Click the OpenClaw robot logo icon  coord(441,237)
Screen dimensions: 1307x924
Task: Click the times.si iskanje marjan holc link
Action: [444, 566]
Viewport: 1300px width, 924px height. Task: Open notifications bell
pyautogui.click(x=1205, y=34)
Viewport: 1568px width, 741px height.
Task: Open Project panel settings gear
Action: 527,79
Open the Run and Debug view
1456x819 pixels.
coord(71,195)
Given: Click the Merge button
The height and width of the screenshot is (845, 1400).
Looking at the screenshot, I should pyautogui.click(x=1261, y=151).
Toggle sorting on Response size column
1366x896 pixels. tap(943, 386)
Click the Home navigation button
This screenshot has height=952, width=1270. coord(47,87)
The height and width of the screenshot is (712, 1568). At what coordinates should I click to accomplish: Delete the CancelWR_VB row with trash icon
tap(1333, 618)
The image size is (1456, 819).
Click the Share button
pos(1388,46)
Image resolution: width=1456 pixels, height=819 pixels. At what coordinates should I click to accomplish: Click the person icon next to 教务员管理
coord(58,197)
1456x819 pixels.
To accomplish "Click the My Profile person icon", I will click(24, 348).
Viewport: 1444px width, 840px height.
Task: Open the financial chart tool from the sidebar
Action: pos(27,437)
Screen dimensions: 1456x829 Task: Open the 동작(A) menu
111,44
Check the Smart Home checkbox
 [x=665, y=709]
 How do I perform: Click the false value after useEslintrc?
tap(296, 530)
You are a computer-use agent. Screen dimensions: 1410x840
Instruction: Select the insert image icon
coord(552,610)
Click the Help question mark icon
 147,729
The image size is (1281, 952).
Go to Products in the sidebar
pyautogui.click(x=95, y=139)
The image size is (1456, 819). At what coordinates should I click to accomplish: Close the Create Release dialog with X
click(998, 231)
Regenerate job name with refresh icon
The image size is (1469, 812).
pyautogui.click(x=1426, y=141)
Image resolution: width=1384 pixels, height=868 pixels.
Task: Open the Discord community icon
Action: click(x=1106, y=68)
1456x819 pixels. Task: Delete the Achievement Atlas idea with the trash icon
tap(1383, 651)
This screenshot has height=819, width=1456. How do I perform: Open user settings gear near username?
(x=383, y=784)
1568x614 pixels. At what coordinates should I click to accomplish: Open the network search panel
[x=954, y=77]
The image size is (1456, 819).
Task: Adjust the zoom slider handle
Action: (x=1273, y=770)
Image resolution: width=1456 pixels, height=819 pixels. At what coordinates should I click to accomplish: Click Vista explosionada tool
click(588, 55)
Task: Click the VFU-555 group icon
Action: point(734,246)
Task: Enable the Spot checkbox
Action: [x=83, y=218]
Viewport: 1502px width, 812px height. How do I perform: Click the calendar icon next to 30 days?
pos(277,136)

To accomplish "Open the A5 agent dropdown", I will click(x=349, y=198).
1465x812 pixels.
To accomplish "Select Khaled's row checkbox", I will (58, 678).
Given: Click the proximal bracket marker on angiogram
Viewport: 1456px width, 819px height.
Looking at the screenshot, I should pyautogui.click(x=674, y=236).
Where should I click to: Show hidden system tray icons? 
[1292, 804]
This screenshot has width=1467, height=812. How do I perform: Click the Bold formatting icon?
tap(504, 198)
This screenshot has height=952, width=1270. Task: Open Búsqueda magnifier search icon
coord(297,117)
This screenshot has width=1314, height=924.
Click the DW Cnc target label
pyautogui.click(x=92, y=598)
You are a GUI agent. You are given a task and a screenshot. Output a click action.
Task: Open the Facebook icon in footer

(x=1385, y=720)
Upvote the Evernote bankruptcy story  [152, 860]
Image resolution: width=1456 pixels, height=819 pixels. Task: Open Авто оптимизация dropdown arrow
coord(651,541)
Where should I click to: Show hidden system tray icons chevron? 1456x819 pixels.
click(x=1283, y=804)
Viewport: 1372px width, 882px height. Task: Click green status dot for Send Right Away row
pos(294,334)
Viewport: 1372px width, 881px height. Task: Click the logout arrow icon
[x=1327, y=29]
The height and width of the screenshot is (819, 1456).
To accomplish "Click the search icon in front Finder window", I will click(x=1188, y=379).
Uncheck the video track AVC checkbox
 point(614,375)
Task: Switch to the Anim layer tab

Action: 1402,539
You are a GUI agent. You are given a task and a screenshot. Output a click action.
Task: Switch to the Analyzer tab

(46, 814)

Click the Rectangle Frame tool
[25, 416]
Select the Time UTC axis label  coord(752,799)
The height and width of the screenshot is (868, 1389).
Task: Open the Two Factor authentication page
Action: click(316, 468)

EXERCISE PROMPT:
Print exactly the lines above from the one with "Click the Home navigation button" to the one with "You are a computer-use", including both.

RESULT OF THE TASK:
Click the Home navigation button
This screenshot has height=952, width=1270. coord(47,87)
The height and width of the screenshot is (712, 1568). At what coordinates should I click to accomplish: Delete the CancelWR_VB row with trash icon
tap(1333, 618)
The image size is (1456, 819).
Click the Share button
pos(1388,46)
Image resolution: width=1456 pixels, height=819 pixels. At what coordinates should I click to accomplish: Click the person icon next to 教务员管理
coord(58,197)
1456x819 pixels.
To accomplish "Click the My Profile person icon", I will click(24, 348).
Viewport: 1444px width, 840px height.
Task: Open the financial chart tool from the sidebar
Action: pos(27,437)
Screen dimensions: 1456x829 Task: Open the 동작(A) menu
111,44
Check the Smart Home checkbox
 [x=665, y=709]
 How do I perform: Click the false value after useEslintrc?
tap(296, 530)
You are a computer-use agent. Screen dimensions: 1410x840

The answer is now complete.